Use of different DMSO concentrations for cryopreservation of autologous peripheral blood stem cell grafts does not have any major impact on levels of leukocyte- and platelet-derived soluble mediators

Background aims Infusion of stem cell autografts can be associated with adverse effects. Necrotic normal leukocytes, cytokines or intracellular mediators released from leukocytes and platelets or the cryo-protectant dimethyl sulfoxide (DMSO) may contribute to this. Cryopreservation using 5% instead of 10% DMSO improves CD34(+) cell viability and therefore we investigated whether using less DMSO had favorable outcomes on leukocyte viability and levels of various soluble mediators in the graft supernatant. Methods Peripheral blood autografts were harvested by 20 apheresis procedures in 16 cancer patients, and autograft samples were cryopreserved with 2%, 4%, 5% and 10% DMSO and stored for 5-6 years. After thawing, the viability of neutrophils and lymphocytes was analyzed by flow cytometry and supernatant levels of soluble mediators were determined by enzyme-linked immunosorbent assay (ELISA) analyzes.
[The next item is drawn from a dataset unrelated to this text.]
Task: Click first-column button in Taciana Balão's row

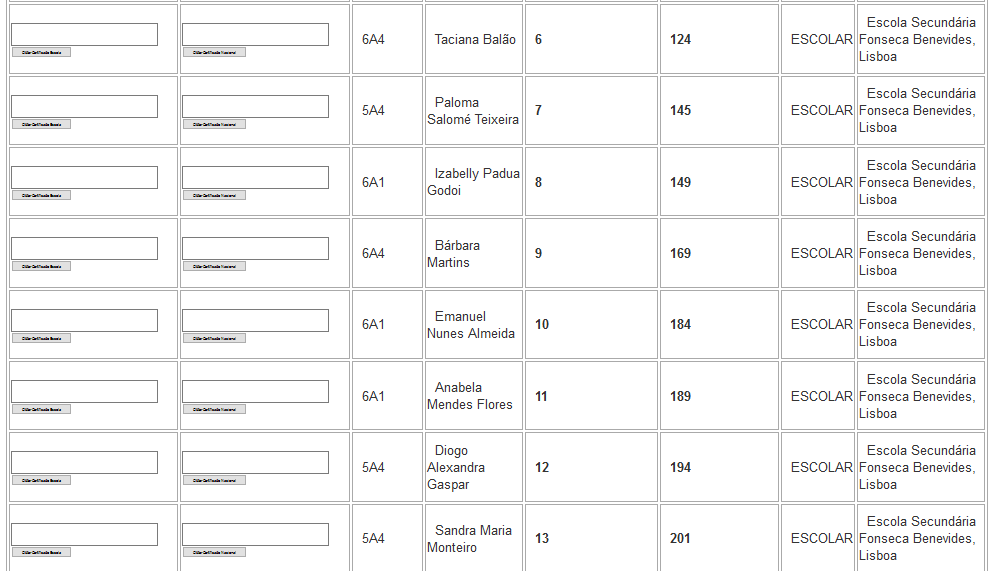Action: (41, 52)
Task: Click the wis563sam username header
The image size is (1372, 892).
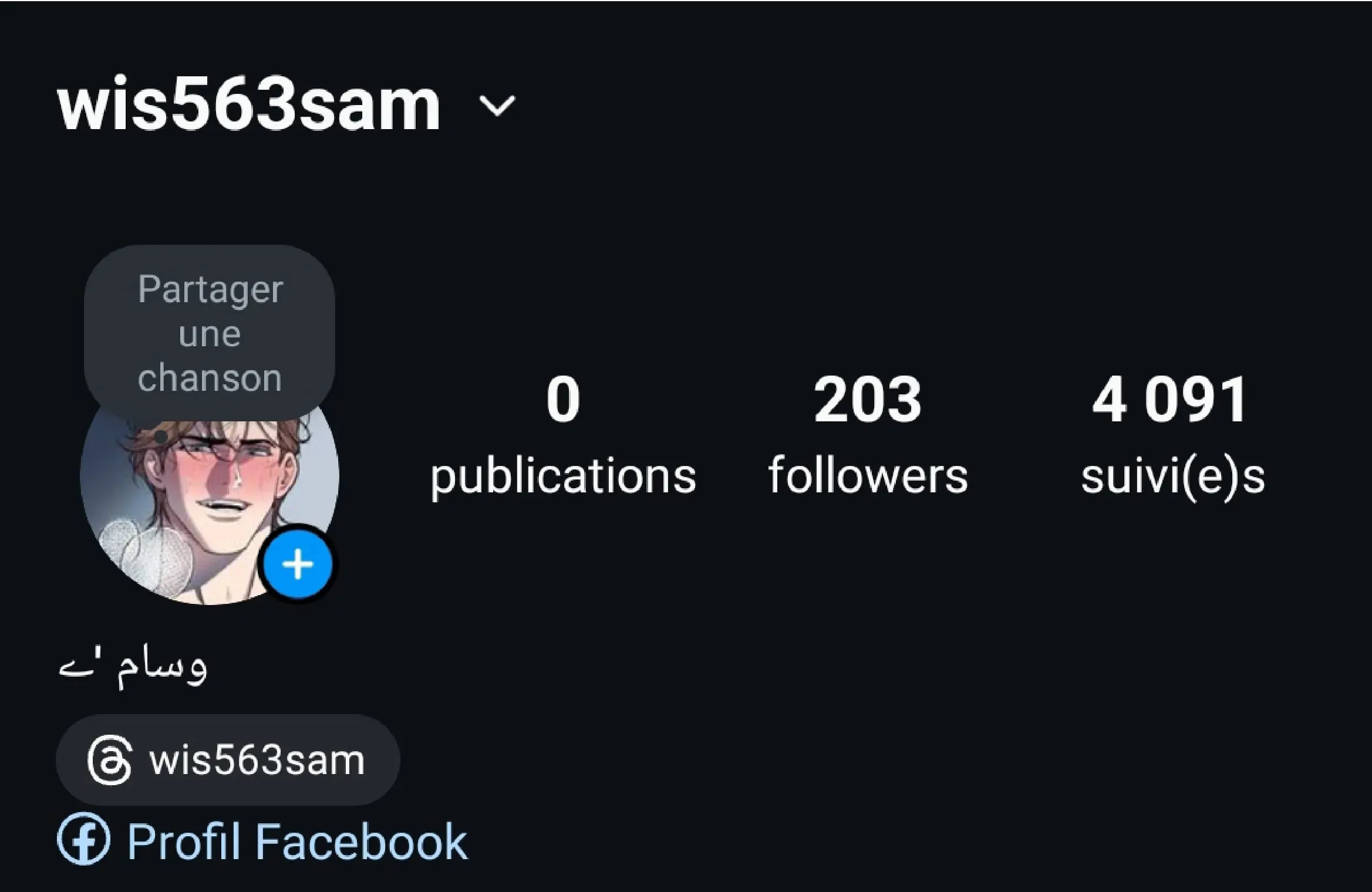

Results The highest viability of both neutrophils and lymphocytes was detected with 4% and 5% DMSO, whereas decreased viability was observed with 2% and 10% DMSO. Low or undetectable levels of leukocyte-derived intereukin (IL)-6 and tumor necrosis factor (TNF)-alpha and CXCL8, high levels of platelet-derived CCL5 and CXCL4, and high levels of monocyte-derived soluble CD14 were measured independent of the DMSO concentration, except for slightly increased CXCL8 and decreased CXCL4 levels with 2% DMSO. Perforin levels showed a significant inverse correlation with the DMSO concentration. Conclusions The use of different DMSO concentrations affects the viability of normal leukocytes in autologous peripheral blood stem cell grafts, but has only minor effects on supernatant levels of leukocyte- and platelet-derived soluble mediators.